Your laptop decides it’s bedtime and goes to sleep
Your coffee shop Wi-Fi becomes unstable (or god forbid, your university’s Wi-Fi)
You need to catch the last bus home (or the first bus back to the physics building)
You want to actually have a life outside research (there is a chance that this exists)

After trying various approaches, I’ve found that tmux is the holy grail for running long-duration Jupyter sessions.

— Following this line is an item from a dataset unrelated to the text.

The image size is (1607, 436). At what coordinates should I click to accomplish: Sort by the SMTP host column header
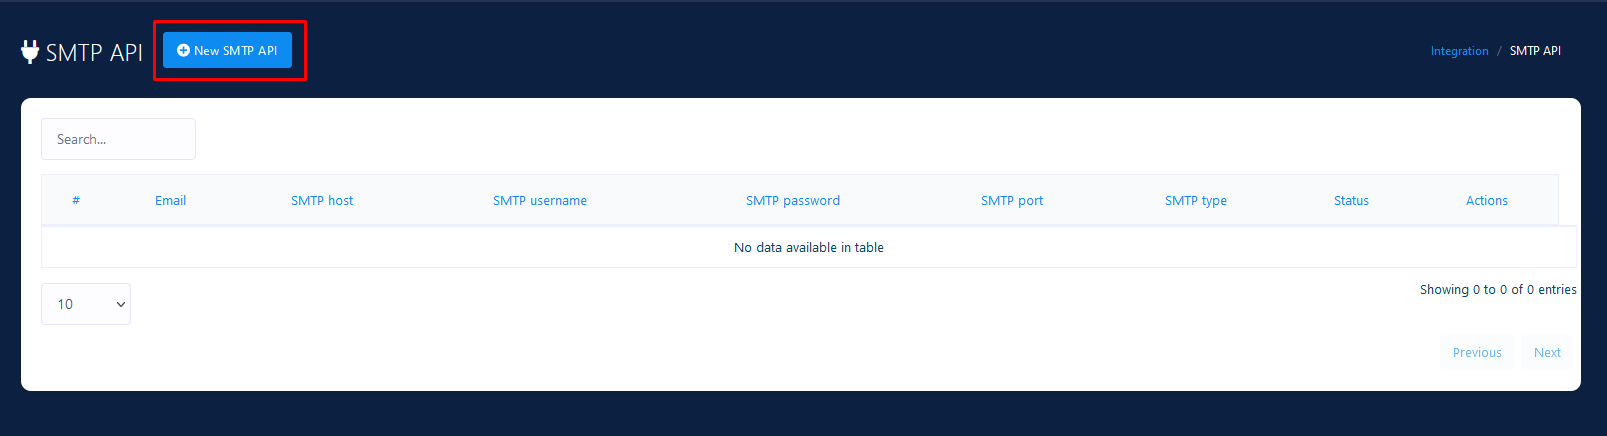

Think of it as a persistent terminal that keeps your processes running even when you’re not connected.

The basic workflow I’ve settled on is elegantly simple: I start a tmux session on our research cluster, launch Jupyter there, and then I can connect to it from anywhere – my laptop, the department computers, even my iPad when I’m feeling adventurous.

The beauty of this approach is its flexibility. When I’m working on training a new machine learning model for particle identification, I can:

Start the training run in the evening
Detach from tmux and head home
Check on the progress from my couch
Wake up to completed results

The SSH tunneling aspect means I can securely access my notebooks from anywhere. Plus, the VSCode integration means I can keep using my favorite development environment without sacrificing the stability of a tmux-managed session.

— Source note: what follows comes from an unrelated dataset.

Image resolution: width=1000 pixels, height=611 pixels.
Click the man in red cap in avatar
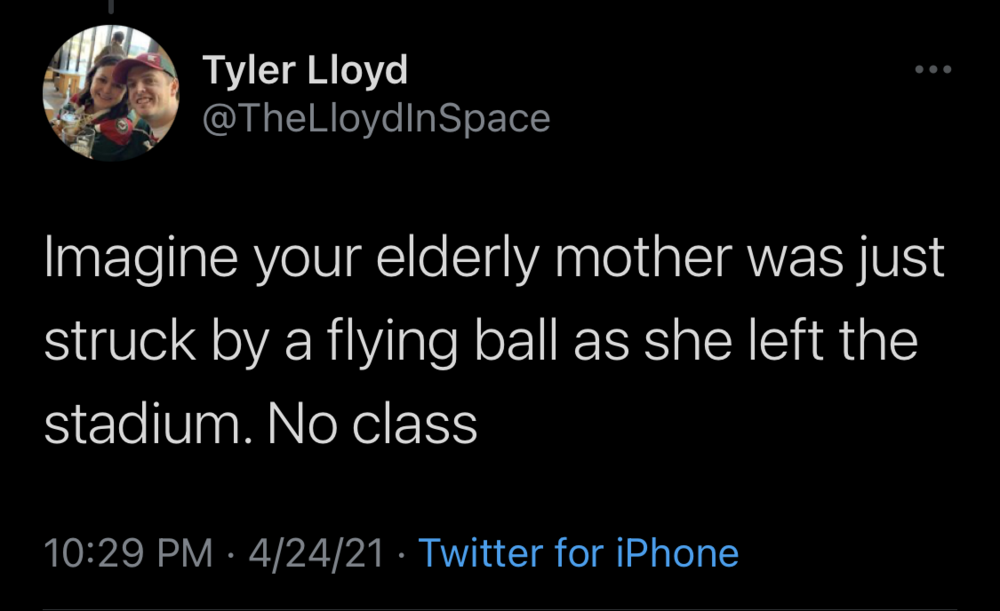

The real game-changer for me has been the ability to quickly check if my notebooks are still running without having to fully reconnect. A simple jupyter notebook list command tells me everything I need to know about my running sessions. No more anxiously wondering if that crucial training run is still going while I’m grabbing lunch.

But how exactly does this work? Let’s dive into the details.

The Setup: A Step-by-Step Guide

Let me walk you through how I set this up. It’s pretty straightforward once you know the steps, and trust me, it’s worth the initial setup time.

Step 1: Getting Started with tmux

First things first, you need to connect to your remote server. For me, that’s our physics cluster:

ssh username@physics-cluster.university.edu

Once you’re connected, start a tmux session. I usually give it a meaningful name so I can find it later:

tmux new -s physics_analysis

Note

I like to name my sessions based on what I’m working on - like lhcb_training or ml_project. Makes it easier to keep track when you have multiple sessions running.

Step 2: Launch Your Jupyter Server

Now that you’re in your tmux session, navigate to where your notebooks live and start Jupyter:

jupyter notebook --no-browser --port=8888

You’ll see a URL with a token appear - copy this somewhere safe, you’ll need it in a minute. It’ll look something like: http://localhost:8888/?token=abcd1234...

Step 3: The Magic of Detaching

Here’s where the magic happens. You can now detach from your tmux session while keeping everything running. Just press:

Ctrl+b, then d

Think of it as putting your session in a safe bubble - it keeps running even when you’re not watching it.

Step 4: Connecting from Your Local Machine

Now comes the part where you can work from anywhere. Open a new terminal on your local machine and set up an SSH tunnel:

ssh -L 8888:localhost:8888 username@physics-cluster.university.edu

Then just open your browser and go to http://localhost:8888. Use that token you saved earlier, and voilà - you’re connected to your running notebook!

Bonus: VSCode Integration

If you’re a VSCode user like me (and let’s be honest, who isn’t these days?), here’s how to make it even better:

Set up your SSH tunnel as above
Open VSCode
Press Cmd+Shift+P (or Ctrl+Shift+P on non-Mac)
Type “Jupyter: Specify Jupyter Server for Connections”
Enter the URL with your token

Now you can work with your notebooks right in VSCode while your computations keep running safely on the cluster.

Checking on Your Running Sessions

Sometimes you just want to make sure everything’s still running. You can do this without reconnecting to tmux:

jupyter notebook list

Or if you want to see all your Jupyter processes:

ps aux | grep jupyter | grep $(whoami)

Need to Get Back to Your Session?

If you need to check on something in the terminal, just reattach to your tmux session:

tmux attach -t physics_analysis

This should give you a good starting point for keeping your Jupyter notebooks running smoothly, and you don’t have to worry about ssh connections dropping, missing your bus, or your laptop going to sleep.